- Cuplikan Teks:
________________________________________

Malam Terakhir di Negeri Jiran (9)
Setibanya di KL Central dari Genting dan cekin di D' Majestic di kawasan Pudu, pada Selasa sore 28 Oktober 2025, Vera dan saya melanjutkan perjalanan, mengunjungi kawasan Kuala Lumpur City Centre (KLCC), akan berdiri di depan Menara Kembar Petronas, landmark Malaysia.
Untuk kali ini kami menjajal kereta LRT, dari Stasiun Pudu yang berada di seberang hotel. Untuk menuju ke KLCC dari Pudu terlebih dahulu menuju stasiun Masjid Jamek, tarifnya RM-1,2. Kemudian berpindah kereta Kelana Jaya bawah tanah dan melewati dua stasiun yakni Dan Wangi dan Kampung Baru, sebelum tiba pada pukul 18.00 di Stasiun KLCC yang terletak di basement Mall Avenue-K. Salah satu stasiun tersibuk.
Kita nyaman berjalan kaki di jalur mengikuti petunjuk sampai keluar di Jalan Ampang, tepat berada di bawah Menara Kembar Petronas yang menjulang mencakar langit.
Menara 88 lantai ini diarsiteki oleh Cesar Peli, mulai dibangun pada 1992 dan diresmikan pada 1 Agustus 1998. Sempat menjadi gedung tertinggi di dunia dengan 452 meter. Selain ketinggian, arsitekturnya memang unik dan megah, dua bangunan berdiri identik dengan unsur baja dan kaca, jadilah bangunan maha karya. Twin Tower pun menjadi salah satu landmark paling terkenal di Asia, menjadi menjadi simbol kemajuan ekonomi Malaysia. Tak heran semua yang berkunjung mencari spot foto terindah dengan latar menara ikonik.
Usai puas mengagumi Twin Tower, perjalanan kami bergeser ke Pavilon, menyisiri suasana jantung ibukota kota after hours, sempat melintasi Kuala Lumpur Convention Centre (KLCC), venue yang baru saja menghelat KTT Asean dan AS 2025, yang dihadiri Presiden Donald Trump.
Pavilon lebih ramai dan sibuk lagi, ini adalah pusat perbelanjaan mewah di Kuala Lumpur, mirip Plaza Senayan dan Senayan City pada sore setelah pulang kantor. Tapi kami tak berlama-lama di sini, bersiap menuju Pasar Seni (Central Market), yang terletak di Jalan Tun Tan Cheng Lock, persis tepi Sungai Klan.
Pasar Seni juga destinasi populer, pusat membeli oleh-oleh, kita bisa menemukan berbagai macam barang, termasuk kerajinan tangan, tekstil, souvenir, dekorasi rumah, lukisan, dan karya seni lain.
Bangunan Pasar Seni bergaya art-deco, lantainya berupa ubin kecil warna hijau, menciptakan suasana yang menarik kita ke masa lampau. Walaupun pernah direvitalisasi, kesan otentik Pasar Seni tetap dipertahankan.

________________________________________

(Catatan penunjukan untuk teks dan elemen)
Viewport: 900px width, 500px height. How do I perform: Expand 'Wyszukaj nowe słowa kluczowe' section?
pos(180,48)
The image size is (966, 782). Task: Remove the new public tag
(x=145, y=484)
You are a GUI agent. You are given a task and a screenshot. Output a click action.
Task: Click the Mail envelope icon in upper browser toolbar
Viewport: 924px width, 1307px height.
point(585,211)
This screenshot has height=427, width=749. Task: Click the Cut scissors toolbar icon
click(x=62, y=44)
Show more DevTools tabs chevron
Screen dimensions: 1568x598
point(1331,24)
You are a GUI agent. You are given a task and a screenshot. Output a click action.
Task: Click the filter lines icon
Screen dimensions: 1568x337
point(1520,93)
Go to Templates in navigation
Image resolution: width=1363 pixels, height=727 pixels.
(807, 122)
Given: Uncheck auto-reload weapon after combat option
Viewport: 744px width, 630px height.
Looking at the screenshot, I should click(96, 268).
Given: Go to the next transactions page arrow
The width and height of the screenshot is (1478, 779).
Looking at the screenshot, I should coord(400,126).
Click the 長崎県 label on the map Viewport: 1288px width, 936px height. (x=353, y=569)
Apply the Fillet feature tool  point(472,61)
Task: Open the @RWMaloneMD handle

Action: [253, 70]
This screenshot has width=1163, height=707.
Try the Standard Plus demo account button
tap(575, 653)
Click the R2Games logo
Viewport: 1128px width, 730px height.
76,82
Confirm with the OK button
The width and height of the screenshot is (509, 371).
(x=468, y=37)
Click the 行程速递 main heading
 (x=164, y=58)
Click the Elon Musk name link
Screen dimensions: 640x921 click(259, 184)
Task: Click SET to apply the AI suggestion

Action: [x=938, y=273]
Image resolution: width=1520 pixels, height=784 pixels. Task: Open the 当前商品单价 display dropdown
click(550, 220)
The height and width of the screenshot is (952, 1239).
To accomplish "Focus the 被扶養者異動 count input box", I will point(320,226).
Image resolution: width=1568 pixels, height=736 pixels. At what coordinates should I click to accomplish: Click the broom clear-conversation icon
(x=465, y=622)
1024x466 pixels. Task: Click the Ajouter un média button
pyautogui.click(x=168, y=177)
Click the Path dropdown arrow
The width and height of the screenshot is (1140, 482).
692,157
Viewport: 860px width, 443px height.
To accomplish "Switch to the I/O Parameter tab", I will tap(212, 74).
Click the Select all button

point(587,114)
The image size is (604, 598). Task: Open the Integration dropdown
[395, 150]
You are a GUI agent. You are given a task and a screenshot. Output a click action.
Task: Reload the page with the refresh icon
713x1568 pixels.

________________________________________

- Permintaan 1: Sebutkan semua stasiun kereta yang disebut dalam tulisan perjalanan tentang Kuala Lumpur.
- Permintaan 2: Hitung baris catatan yang memuat kata "page", dengan membedakan huruf besar dan kecil. Jawab dengan angkanya saja.
Catatan di atas sama sekali tidak berkaitan dengan tulisan perjalanan.

- Hasil 1:
- Stasiun Pudu
- Stasiun Masjid Jamek
- Dan Wangi
- Kampung Baru
- Stasiun KLCC

- Hasil 2: 2